**Data under study:**
+++++

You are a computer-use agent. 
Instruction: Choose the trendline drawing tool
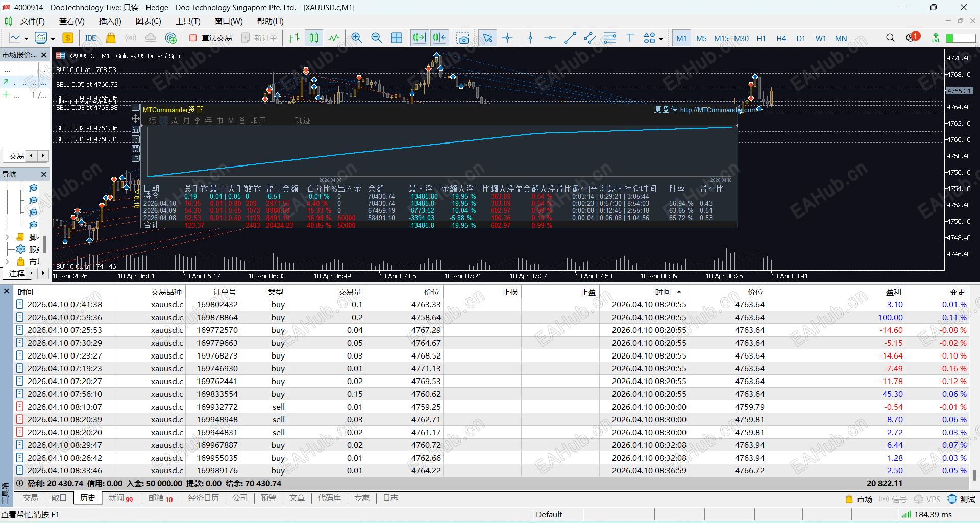click(x=570, y=38)
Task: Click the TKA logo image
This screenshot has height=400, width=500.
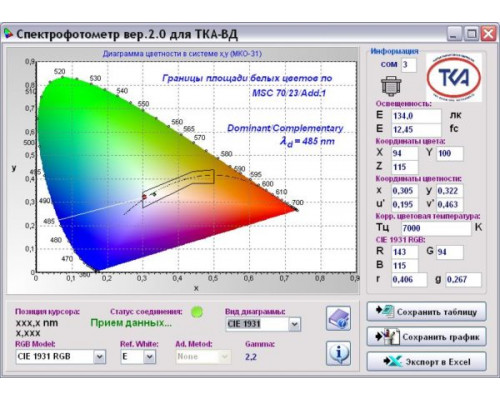Action: (454, 77)
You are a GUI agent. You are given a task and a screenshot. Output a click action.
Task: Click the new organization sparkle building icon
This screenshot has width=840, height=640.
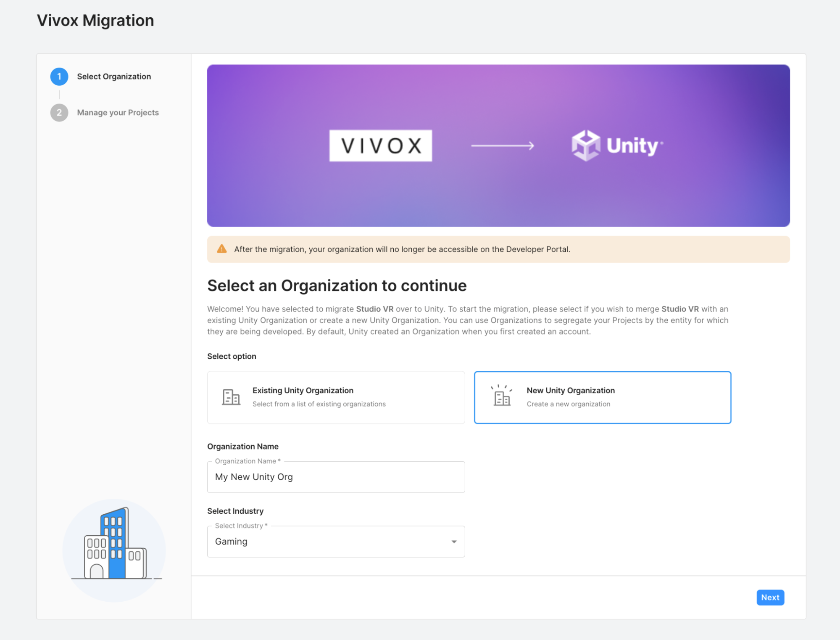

+++++

**Your assignment:**
If a line in the records contains the word "agent", copy it.

**Final answer:**
You are a computer-use agent. 
You are a GUI agent. You are given a task and a screenshot. Output a click action.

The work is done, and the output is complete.